# Appliance Garage



## TTime (Jun 20, 2013)

Hey i have a little kitchen job and they have 2-3 appliance garages.
Its a Reno and its 14/3 Circuits. The Plugs need to be powered down
when the doors shut so i have run a 14/3 underneath the cabinet and a 14/3 from there to the counter plug. along with a 18/2 into the appliance garage for a lvt switch.
What have you guys used in the past for relays? and lv Switch
First time having a wire a appliance garage they don't seem to be very 
common.
Links to websites would be great


----------



## Shockdoc (Mar 4, 2010)

Is that a CEC code or local ammendment. I never heard of such a NEC code here.


----------



## TTime (Jun 20, 2013)

its code CEC pretty sure it would be in NEC as well


----------



## donselec (May 7, 2011)

14 for a kitchen counter top????
wont fly here


----------



## FastFokker (Sep 18, 2012)

Yeah #14 is legit in Canada for counter plugs and appliance garage plugs need to be off when the door is shut.

I always wait until after inspection to put the hidden plugs in, so can't help.


----------



## daveEM (Nov 18, 2012)

There would be little if any reason to power up an appliance garage.

I have one myself and find it handy to store stuff such as coffee, splenda. etc.

Kill the power there and be done with it.


----------



## Shockdoc (Mar 4, 2010)

GFCI protection must be a PIA and expensive with the 14/3 split receptacle method.


----------



## Shockdoc (Mar 4, 2010)

I should design a receptacle w/ an integral xformer and 24 volt contact specifically for use with garage appliances and then buy the NFPA and CEC to make it code.


----------



## seabee41 (Dec 21, 2010)

What the heck is an appliance garage ?


----------



## FastFokker (Sep 18, 2012)

seabee41 said:


> What the heck is an appliance garage ?


It's where you park your appliances... But sometimes people want to keep them in there and power them. CEC requires the receptacle to power down when doors are closed.


----------



## TTime (Jun 20, 2013)

So your telling me this is only code in Canada seems like a dumb rule to me anyways..
So any suggestions on a good relay and switch to use? Home owners don't care on cost they just want it done right. So cutting in after inspection won't cut it


----------



## circuitman1 (Mar 14, 2013)

how about a definite purpose contactor with a 24 volt coil?they go up to 50 amps i belive, you can get 1or 2 pole. just need a 120 to 25 volt control transformer put both of them in approved cabinet.:thumbup:


----------



## Mulder (Sep 11, 2010)

circuitman1 said:


> how about a definite purpose contactor with a 24 volt coil?they go up to 50 amps i belive, you can get 1or 2 pole. just need a 120 to 25 volt control transformer put both of them in approved cabinet.:thumbup:


Around here DP contactors are replacement use only as they are not UL listed. Not sure what CEC rules are though.


----------



## xlink (Mar 12, 2012)

I couldn't find a limit switch for a reasonable price that could handle the load, so I did what you are doing. The limit switch was an industrial limit with a metal whisker. The metal whisker can be bent so the door hits it, which gets around shimming the switch. I used a general purpose contactor.


----------



## electricmalone (Feb 21, 2013)

Try a RIB 02BDC by functional devices.com pair with a magnetic door switch like the alarm guys use http://www.grisk.com/surface_mount/100.html


----------



## circuitman1 (Mar 14, 2013)

Mulder said:


> Around here DP contactors are replacement use only as they are not UL listed. Not sure what CEC rules are though.

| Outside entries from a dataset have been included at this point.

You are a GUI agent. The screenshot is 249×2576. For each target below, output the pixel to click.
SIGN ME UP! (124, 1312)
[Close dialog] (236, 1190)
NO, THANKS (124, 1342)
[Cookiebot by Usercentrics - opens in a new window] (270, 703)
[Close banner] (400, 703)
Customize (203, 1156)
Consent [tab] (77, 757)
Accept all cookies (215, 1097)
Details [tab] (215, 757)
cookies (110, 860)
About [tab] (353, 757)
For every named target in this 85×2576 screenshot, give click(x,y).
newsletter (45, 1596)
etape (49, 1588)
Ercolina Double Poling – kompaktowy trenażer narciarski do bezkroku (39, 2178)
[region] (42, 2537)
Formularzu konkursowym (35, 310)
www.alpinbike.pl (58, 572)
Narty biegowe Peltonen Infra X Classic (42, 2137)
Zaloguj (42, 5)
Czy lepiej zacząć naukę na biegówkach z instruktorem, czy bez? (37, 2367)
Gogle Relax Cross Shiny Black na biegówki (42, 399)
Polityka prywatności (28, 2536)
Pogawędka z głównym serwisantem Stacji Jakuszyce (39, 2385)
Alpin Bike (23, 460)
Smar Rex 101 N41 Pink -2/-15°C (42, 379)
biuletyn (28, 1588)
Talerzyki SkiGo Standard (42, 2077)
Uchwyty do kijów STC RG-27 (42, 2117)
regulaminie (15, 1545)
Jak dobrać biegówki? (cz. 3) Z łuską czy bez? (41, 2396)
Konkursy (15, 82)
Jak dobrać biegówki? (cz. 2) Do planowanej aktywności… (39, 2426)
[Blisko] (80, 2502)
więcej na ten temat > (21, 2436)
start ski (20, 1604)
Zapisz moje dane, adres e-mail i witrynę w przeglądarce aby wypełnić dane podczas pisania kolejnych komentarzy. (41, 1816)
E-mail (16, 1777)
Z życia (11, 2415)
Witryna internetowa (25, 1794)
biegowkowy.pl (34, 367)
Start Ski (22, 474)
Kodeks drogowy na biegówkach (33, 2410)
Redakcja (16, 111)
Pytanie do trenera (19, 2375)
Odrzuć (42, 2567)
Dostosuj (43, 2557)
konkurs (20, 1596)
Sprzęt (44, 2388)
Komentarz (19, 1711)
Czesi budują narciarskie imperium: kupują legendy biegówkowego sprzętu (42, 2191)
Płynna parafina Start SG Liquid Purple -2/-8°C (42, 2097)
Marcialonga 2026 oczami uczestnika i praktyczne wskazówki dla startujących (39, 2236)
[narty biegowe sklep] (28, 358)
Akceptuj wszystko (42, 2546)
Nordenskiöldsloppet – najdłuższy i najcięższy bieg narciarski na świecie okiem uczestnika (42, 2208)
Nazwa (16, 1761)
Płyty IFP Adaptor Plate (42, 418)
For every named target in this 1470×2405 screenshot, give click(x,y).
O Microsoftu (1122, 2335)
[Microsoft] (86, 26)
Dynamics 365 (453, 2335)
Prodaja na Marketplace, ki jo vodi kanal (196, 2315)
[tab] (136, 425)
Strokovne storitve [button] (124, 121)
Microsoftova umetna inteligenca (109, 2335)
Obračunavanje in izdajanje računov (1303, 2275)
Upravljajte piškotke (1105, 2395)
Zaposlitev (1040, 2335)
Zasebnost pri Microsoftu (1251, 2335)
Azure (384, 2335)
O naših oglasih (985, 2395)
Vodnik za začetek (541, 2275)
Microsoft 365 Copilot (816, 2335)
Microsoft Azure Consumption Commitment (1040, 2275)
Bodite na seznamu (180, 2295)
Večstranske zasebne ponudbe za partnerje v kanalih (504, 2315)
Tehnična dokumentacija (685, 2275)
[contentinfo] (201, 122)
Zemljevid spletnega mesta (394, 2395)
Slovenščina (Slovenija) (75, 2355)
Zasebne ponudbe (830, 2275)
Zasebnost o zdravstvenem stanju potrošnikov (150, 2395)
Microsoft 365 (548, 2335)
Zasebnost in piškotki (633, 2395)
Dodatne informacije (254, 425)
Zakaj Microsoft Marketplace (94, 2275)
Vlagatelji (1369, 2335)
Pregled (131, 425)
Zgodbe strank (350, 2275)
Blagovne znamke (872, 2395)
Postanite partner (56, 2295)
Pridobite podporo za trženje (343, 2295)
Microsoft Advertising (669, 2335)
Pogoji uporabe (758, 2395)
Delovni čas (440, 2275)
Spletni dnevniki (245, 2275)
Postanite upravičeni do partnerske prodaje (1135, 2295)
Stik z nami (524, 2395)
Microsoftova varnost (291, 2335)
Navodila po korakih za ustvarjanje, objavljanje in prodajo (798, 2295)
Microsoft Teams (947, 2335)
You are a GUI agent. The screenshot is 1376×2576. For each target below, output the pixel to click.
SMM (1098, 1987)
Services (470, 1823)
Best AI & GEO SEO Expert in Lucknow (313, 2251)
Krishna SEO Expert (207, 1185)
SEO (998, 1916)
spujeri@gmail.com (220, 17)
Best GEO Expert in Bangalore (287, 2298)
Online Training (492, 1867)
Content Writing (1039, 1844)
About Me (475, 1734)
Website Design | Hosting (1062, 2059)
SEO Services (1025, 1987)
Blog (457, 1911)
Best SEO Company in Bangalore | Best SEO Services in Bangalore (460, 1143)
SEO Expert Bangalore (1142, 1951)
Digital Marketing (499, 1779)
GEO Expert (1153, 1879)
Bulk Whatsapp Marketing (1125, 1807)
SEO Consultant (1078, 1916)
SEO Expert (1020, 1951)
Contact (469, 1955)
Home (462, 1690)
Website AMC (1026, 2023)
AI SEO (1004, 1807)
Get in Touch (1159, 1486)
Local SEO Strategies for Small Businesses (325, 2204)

 i just bought a square d for my a/c it was ul listed & csa i belive.:001_huh:


----------



## Jlarson (Jun 28, 2009)

I think we Americans need a pic of the aforementioned "appliance garage" just for kicks.


----------



## xlink (Mar 12, 2012)

Jlarson said:


> I think we Americans need a pic of the aforementioned "appliance garage" just for kicks.


There are too many styles. I googled "appliance garage" for images and there are lots to choose from.

I can't believe you guys leave your appliances laying around all over the place.


----------



## BBQ (Nov 16, 2010)

TTime said:


> its code CEC pretty sure it would be in NEC as well


Nope


----------



## BBQ (Nov 16, 2010)

electricmalone said:


> Try a RIB 02BDC by functional devices.com pair with a magnetic door switch like the alarm guys use http://www.grisk.com/surface_mount/100.html


:thumbsup::thumbsup:


----------



## BBQ (Nov 16, 2010)

xlink said:


> I can't believe you guys leave your appliances laying around all over the place.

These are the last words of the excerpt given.